Die Grafik For understanding non-violence we shall have to understand the meaning of violence. What is violence? Webster’s English Dictionary has seven distinct meaning of violence. Basically, it refers to "roughness in action", a physical force used so as to injure or damage. Another meaning is "unjust use of force or power". Yet in another sense violence refers to "distortion of meaning". Oxford English Dictionary offers a more restrictive definition that it is the "exercise of physical force so as to inflict injury on or damage to persons or property". It is clear that there are several variables, some explicit and others not so explicit, that qualify violence and consequently what constitutes violence becomes a matter of considerable debate and a consensual definition more difficult to arrive at. If violence, as we find in another edition oxford English Dictionary, is "behaviour involving physical force intended to hurt, damage, or kill", then, how about psychological violence such as verbal assault or "tongue-lashing" that has unmistakable effect on the victims.

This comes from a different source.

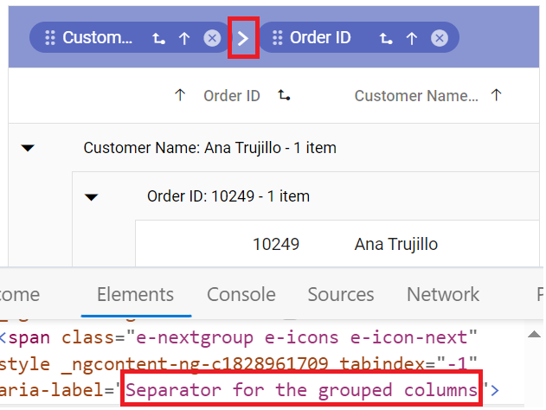This screenshot has height=410, width=546.
Task: Collapse the Customer Name: Ana Trujillo group
Action: point(28,148)
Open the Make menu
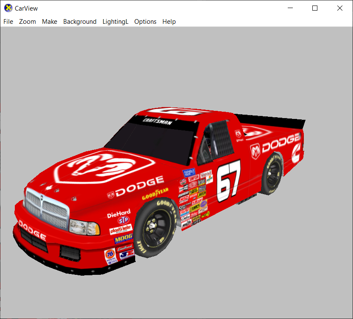This screenshot has width=353, height=319. click(50, 22)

The concept of non-violence assumes a peculiar character in the Gita. Non-violence and violence depends wholly upon the circumstances. The decision between the two, is a thorny problem, for, "kim karma kim akarme, ti kavavo, py atra mohitah" - sages too are perplexed as to what is action, what inaction.[1] Tilak has referred to the dilemma of Hamlet in arising at the decision.[2] Right sense of action is clouded with the conflicting duties raging in the mind of the doer. Non-violence has been accepted as a moral principle but moral principles are not an end in themselves. It is only through religious devotion to one's duty, that one can attain the highest bliss.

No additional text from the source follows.